-- Excerpts from a dataset --
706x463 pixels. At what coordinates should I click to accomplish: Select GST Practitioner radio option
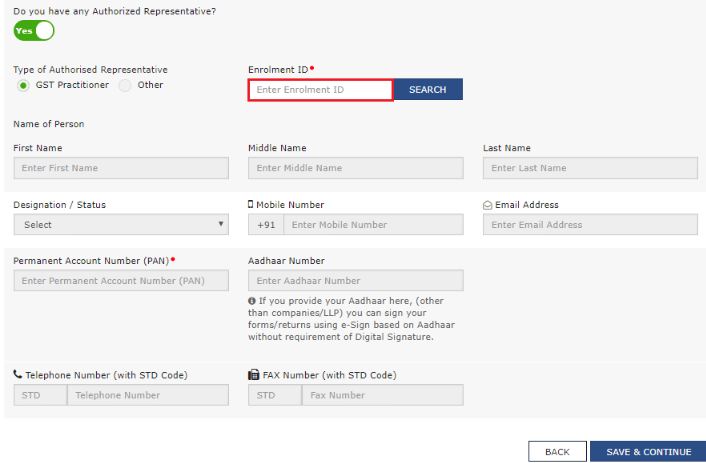[23, 85]
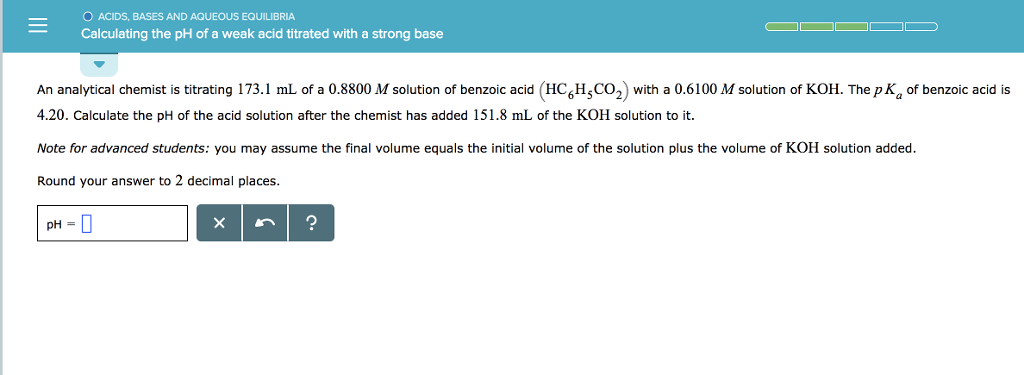
Task: Click the circle icon beside ACIDS, BASES heading
Action: pyautogui.click(x=88, y=16)
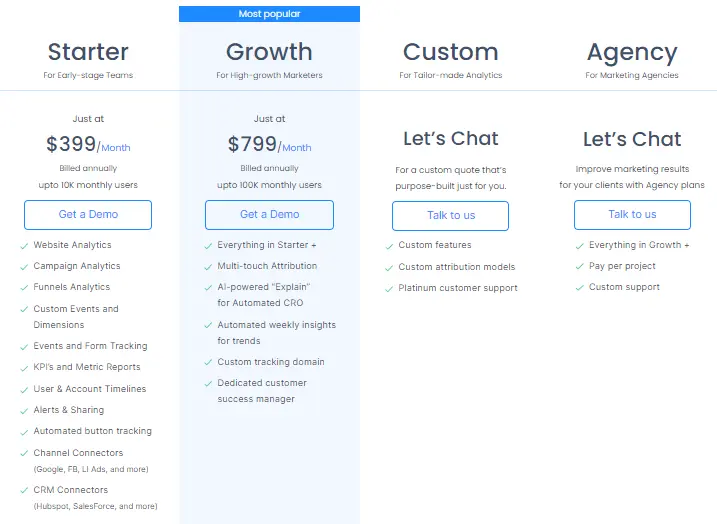Click the checkmark next to Campaign Analytics
This screenshot has height=524, width=717.
[23, 266]
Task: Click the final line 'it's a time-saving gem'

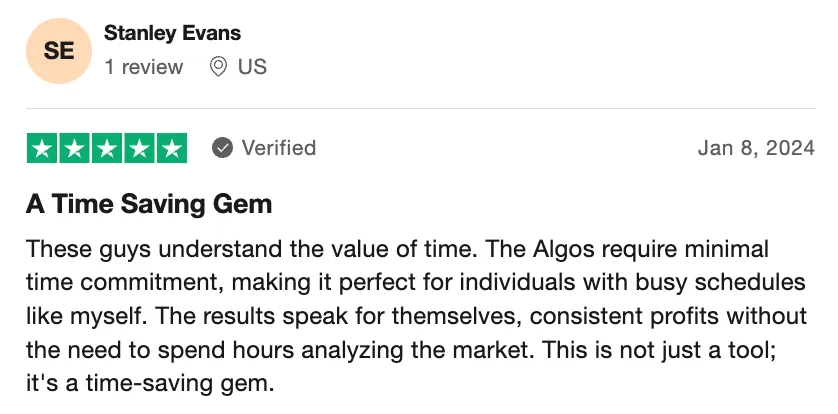Action: [x=150, y=384]
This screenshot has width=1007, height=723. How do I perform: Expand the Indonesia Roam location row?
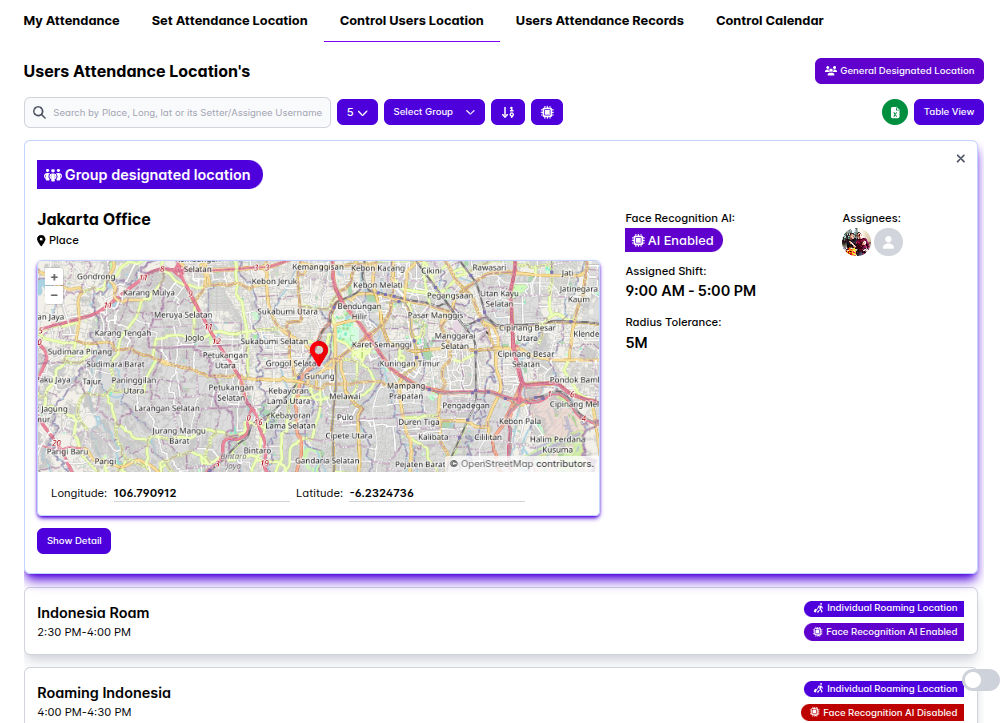coord(400,621)
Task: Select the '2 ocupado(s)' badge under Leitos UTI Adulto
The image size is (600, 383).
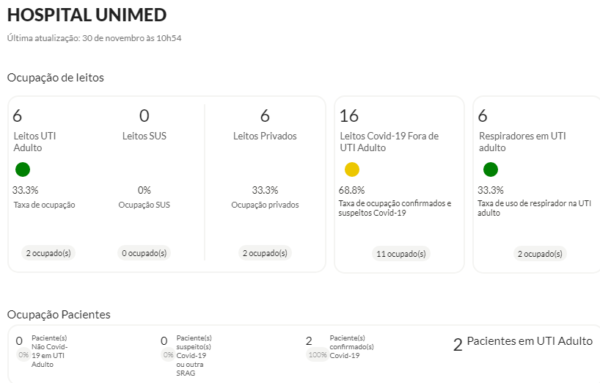Action: click(49, 253)
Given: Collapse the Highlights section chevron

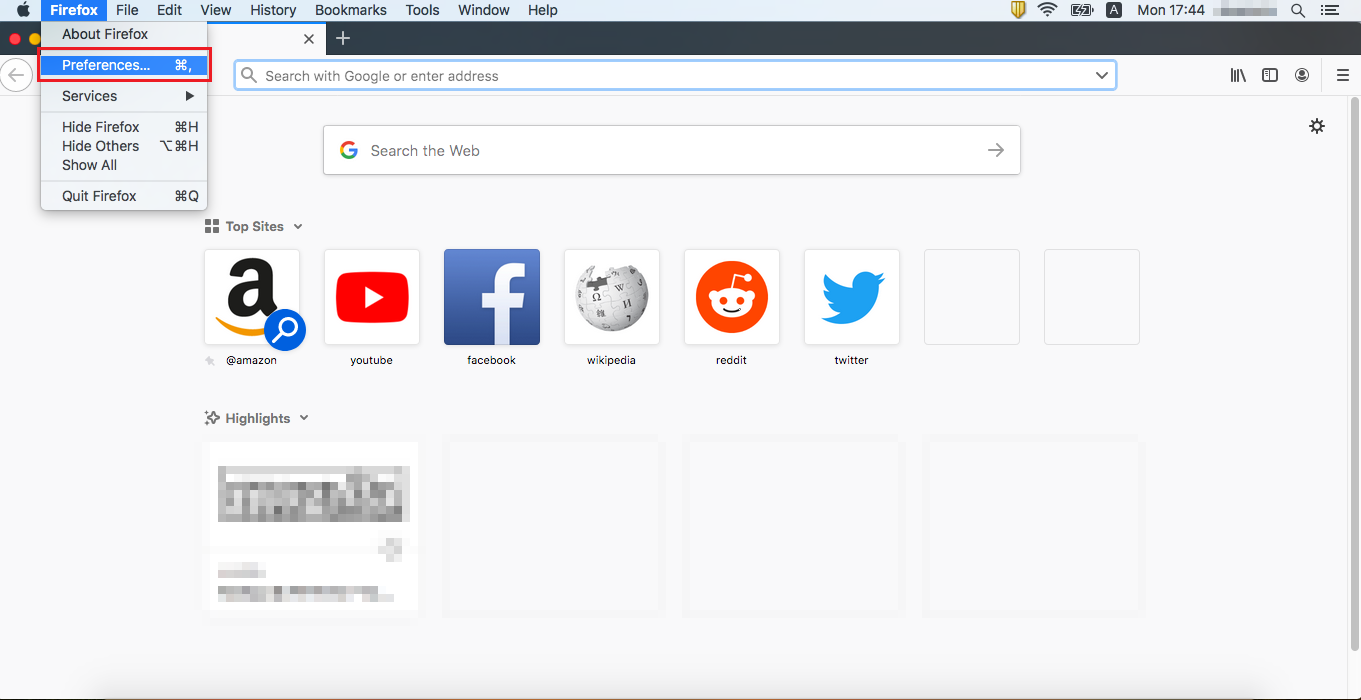Looking at the screenshot, I should pyautogui.click(x=303, y=418).
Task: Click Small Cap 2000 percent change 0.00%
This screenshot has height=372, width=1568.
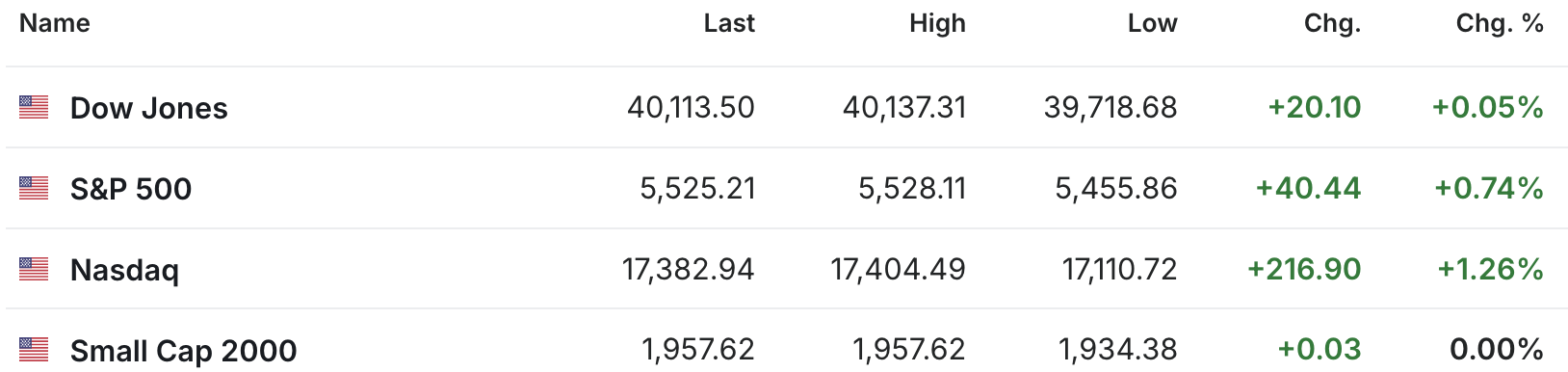Action: pos(1497,349)
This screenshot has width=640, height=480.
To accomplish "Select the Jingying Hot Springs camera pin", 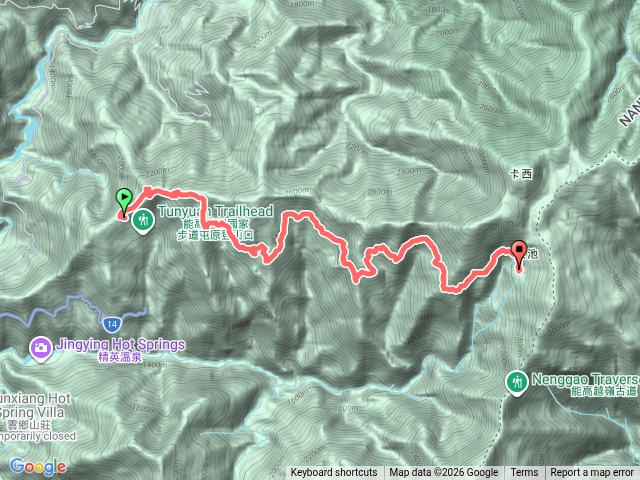I will 41,349.
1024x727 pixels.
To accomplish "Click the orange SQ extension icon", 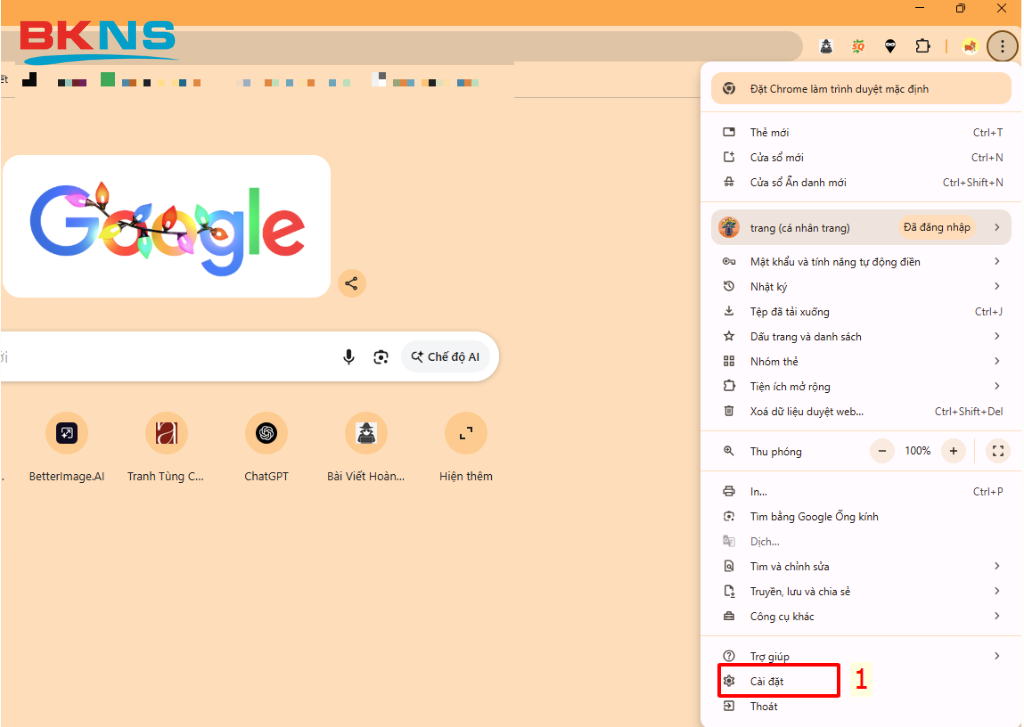I will pyautogui.click(x=856, y=46).
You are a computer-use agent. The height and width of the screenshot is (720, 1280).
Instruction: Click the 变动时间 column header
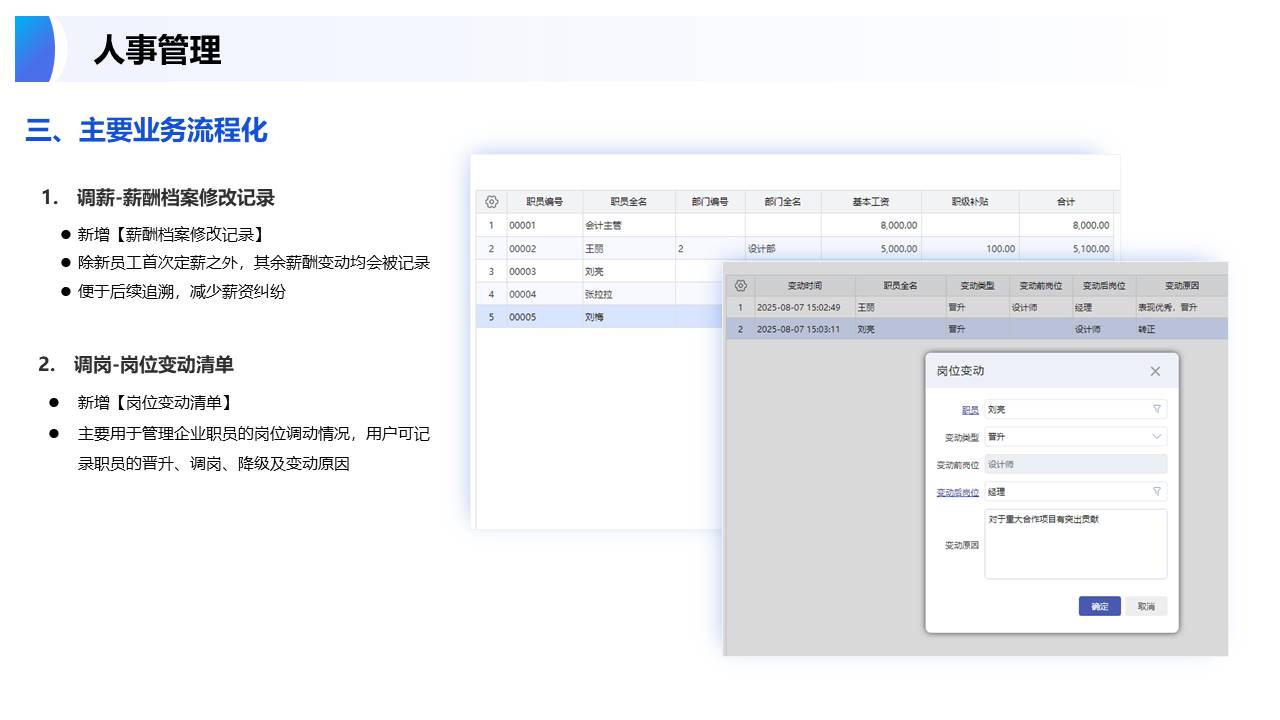[804, 286]
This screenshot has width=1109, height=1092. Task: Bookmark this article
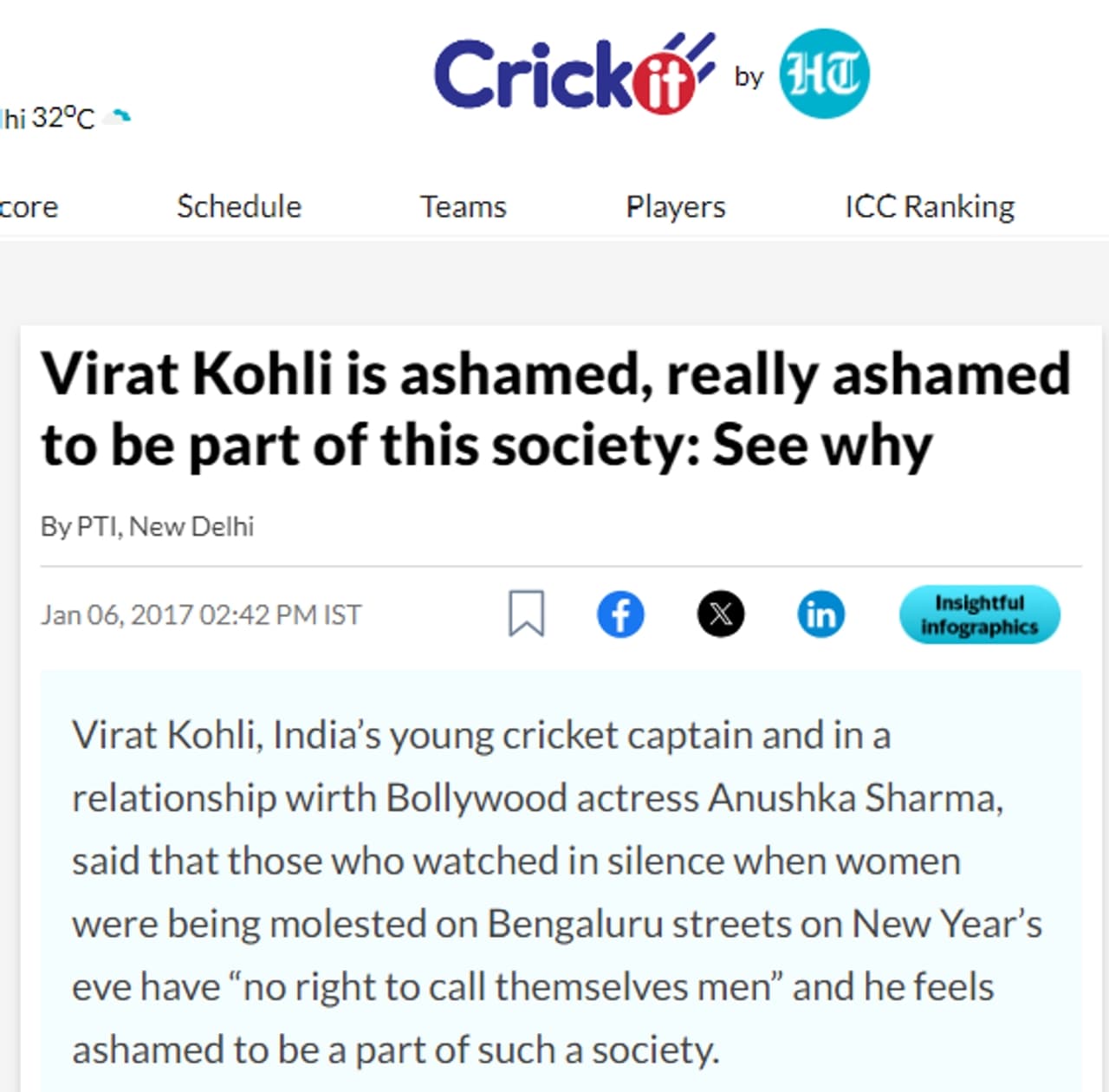click(526, 614)
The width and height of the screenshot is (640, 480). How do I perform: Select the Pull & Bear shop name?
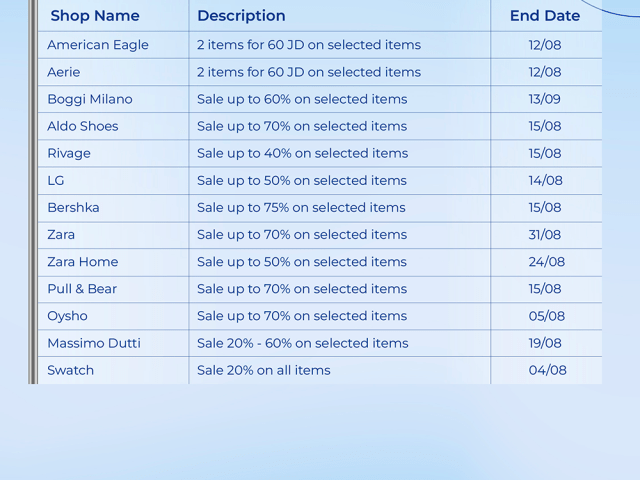coord(82,288)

-- Required action --
Using the records above, repeat exactly the run of lines that starts with the line with "Task: Select the" and goes on through the line with "This screenshot has width=640, height=480."; omit each picture.

-- Answer below --
Task: Select the '2 ocupado(s)' badge under Leitos UTI Adulto
The image size is (600, 383).
Action: click(49, 253)
Given: Collapse the Highlights section chevron

Looking at the screenshot, I should pyautogui.click(x=303, y=418).
Task: Click Small Cap 2000 percent change 0.00%
This screenshot has height=372, width=1568.
Action: pos(1497,349)
This screenshot has width=640, height=480.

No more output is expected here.